Picking the right agent can make all the difference in finding a comfortable home and making a sound investment.
There are many benefits to enlisting an expert. Realtors – agents who are members of the National Association of Realtors and who adhere to its Code of Ethics and Standards of Practice – are versed in which homes are a good value in the current market, what locations are most desirable, what characteristics determine resale potential and how real estate law and contracts work. “If a buyer doesn’t have extensive knowledge of all the aspects of a real estate transaction – such as negotiating price terms and conditions of purchase – they can easily be taken advantage of,” says Mark Minnis, a broker/owner and buyer’s agent with InSight Real Estate Portland, Ore. “But a Realtor is obligated by law to protect your interests.”

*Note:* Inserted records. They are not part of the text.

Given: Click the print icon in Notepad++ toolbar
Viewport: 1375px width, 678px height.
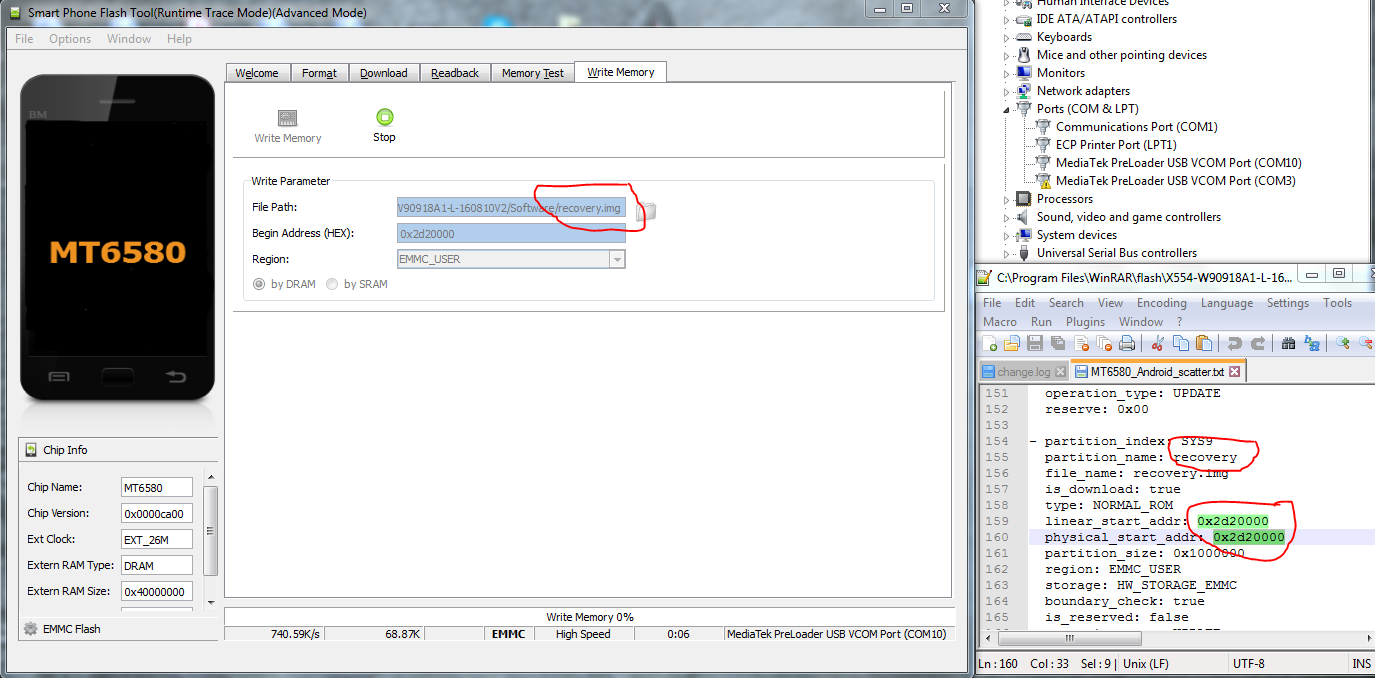Looking at the screenshot, I should [1128, 344].

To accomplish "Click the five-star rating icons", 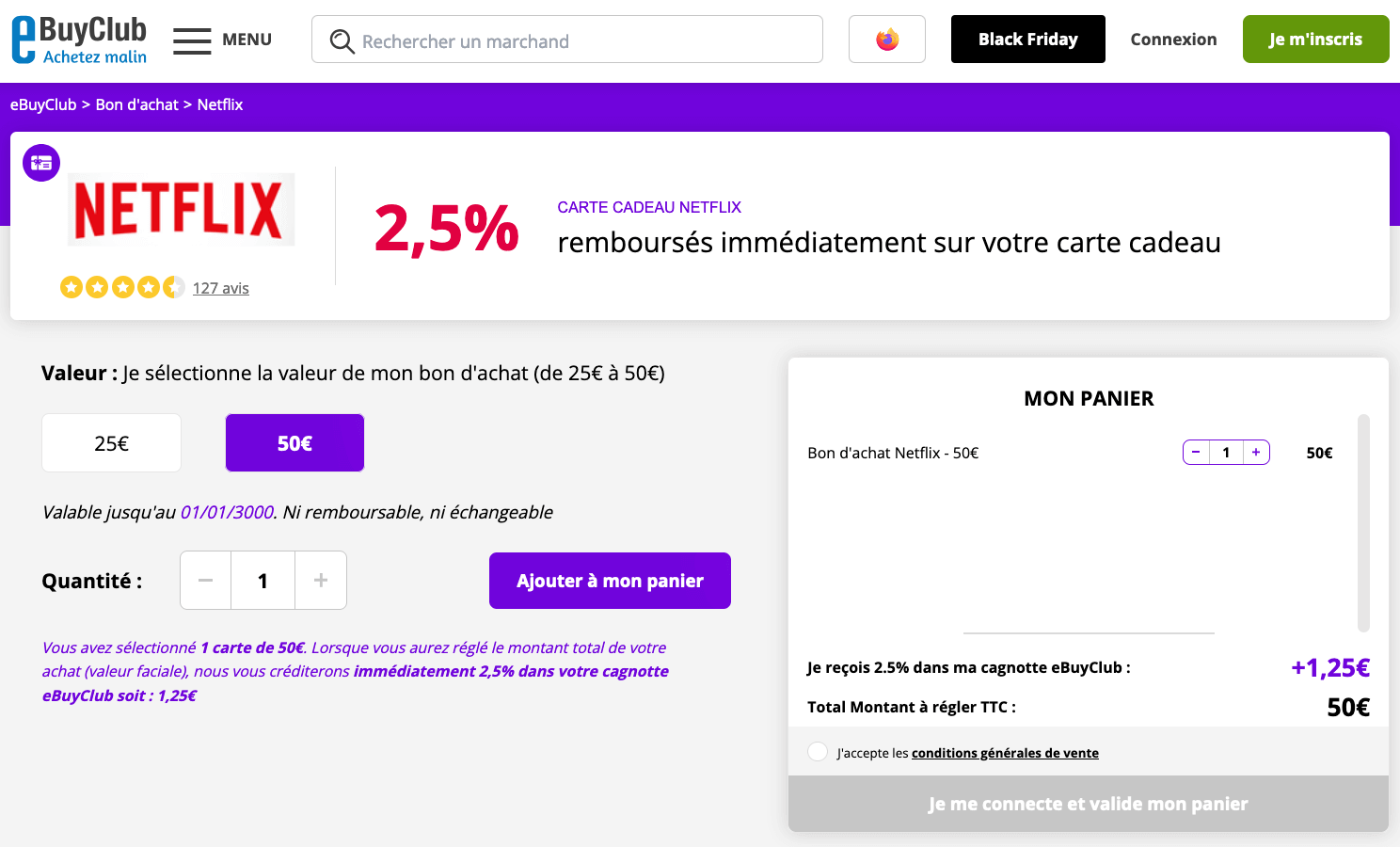I will (122, 287).
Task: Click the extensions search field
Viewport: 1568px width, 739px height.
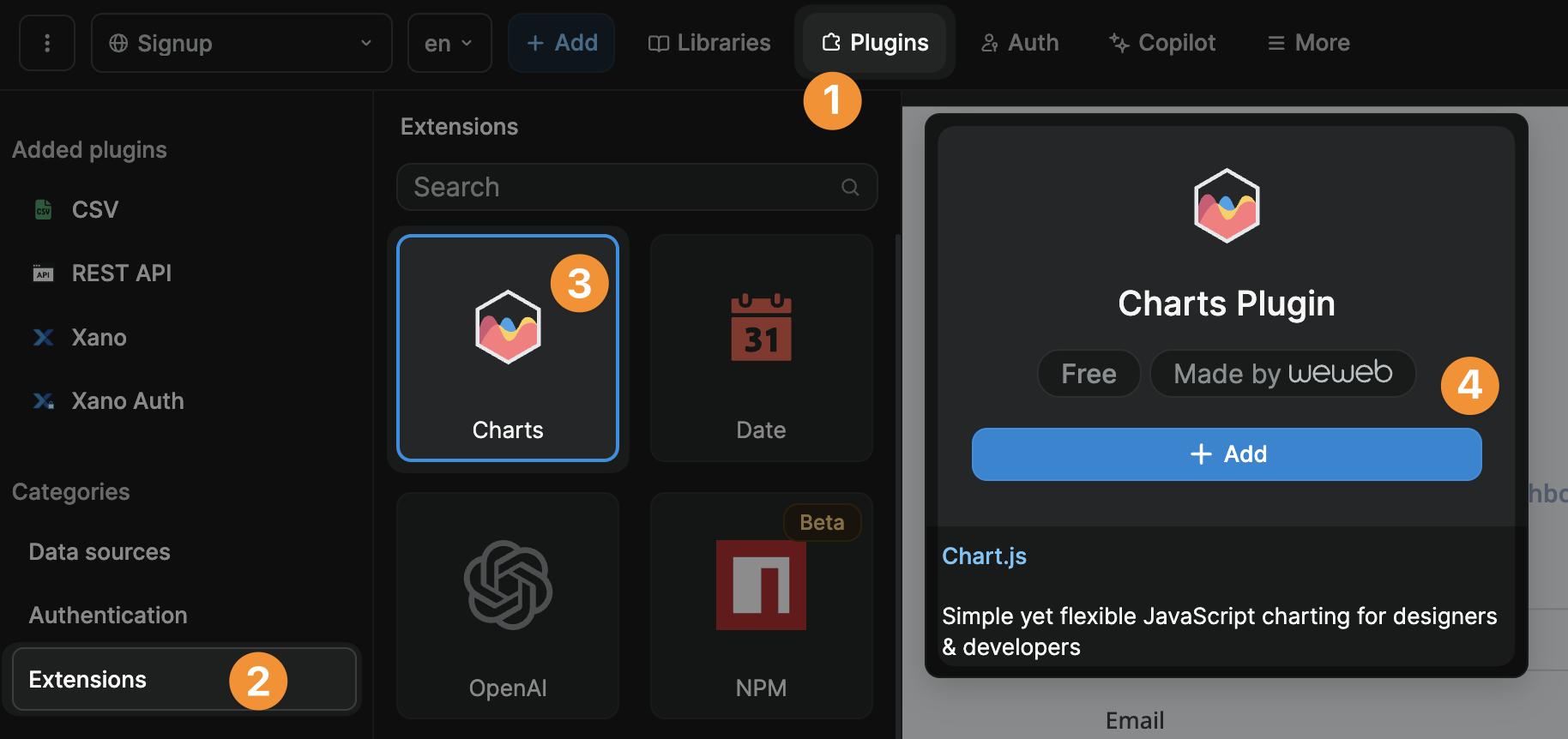Action: pyautogui.click(x=636, y=187)
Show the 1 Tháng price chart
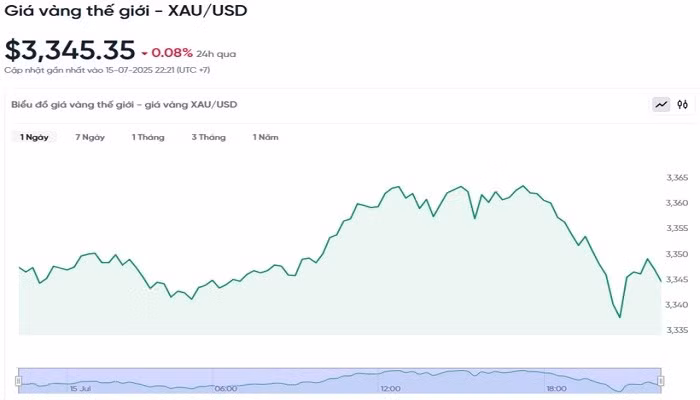 pyautogui.click(x=148, y=137)
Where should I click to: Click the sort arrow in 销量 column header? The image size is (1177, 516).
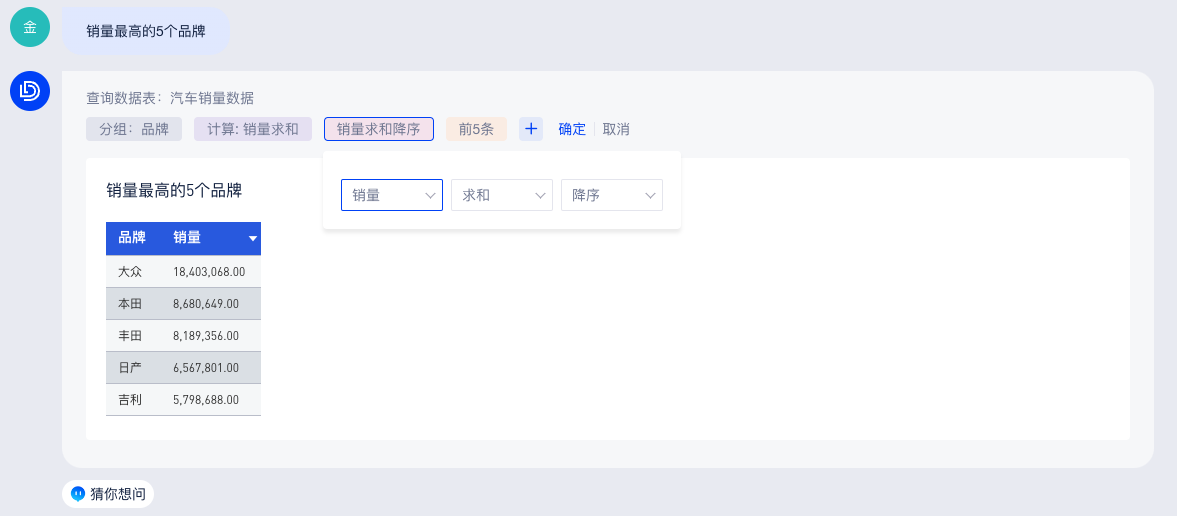pyautogui.click(x=253, y=239)
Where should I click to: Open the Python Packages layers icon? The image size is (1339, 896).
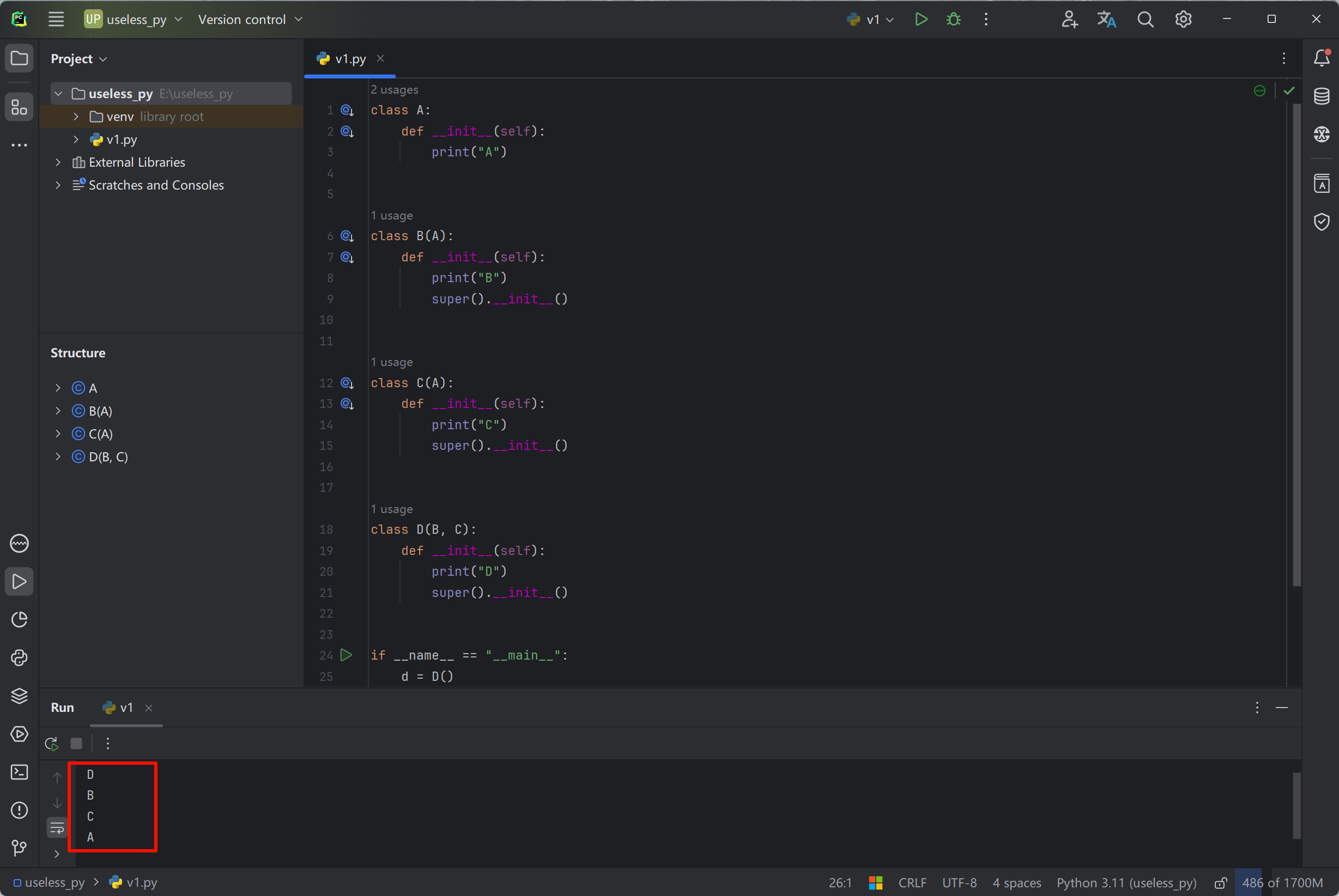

Retaining a Realtor usually requires no out-of-pocket expense on the part of the buyer, says Brady Moore, a Dallas-based Realtor with Dave Perry-Miller & Associates. An agent’s commission will depend upon the listing and the contract.
To find a licensed broker or real estate agent, your best bet is to start with referrals from friends or family, says Minnis, especially if they are located where you are looking. If new to a city, use the “Find a REALTOR” function at Realtor.org, the website for the NAR. Sometimes new buyers are tempted to find Realtors by calling listing agents for properties they like or stopping by open houses in favorite neighborhoods, but be cautious. Working with an agent who also represents the seller may not be in your best interest. Consider finding a buyer’s agent first and have that person help you pick out properties, Moore says.
To ensure this process goes as smoothly as possible, the experts agree it’s also important to find someone who is a good personality fit. “Buying a house is probably the biggest financial transaction most people will make in their lives, and it can take a while,” says Moore. “You should do it with someone you can trust [and] enjoy spending time with.”
A good way to gauge if you will get along is by interviewing potential agents in person.Ask about their areas of expertise, the neighborhoods in which the majority of their sales occur, if they own any real estate themselves and how long they’ve been in the business.
Keep in mind that many (not all) agents may require you to sign an exclusive-representation agreement, says Moore, the details of which can vary. In addition to reading over the contract, have a friend who understands real estate also read it over. Keep in mind that a good agent will work hard to meet your needs. They may put in a lot of time helping you search, and they won’t get paid until the sale. When they see that you are committed to working as a team, they know they can dedicate all their effort to your home search.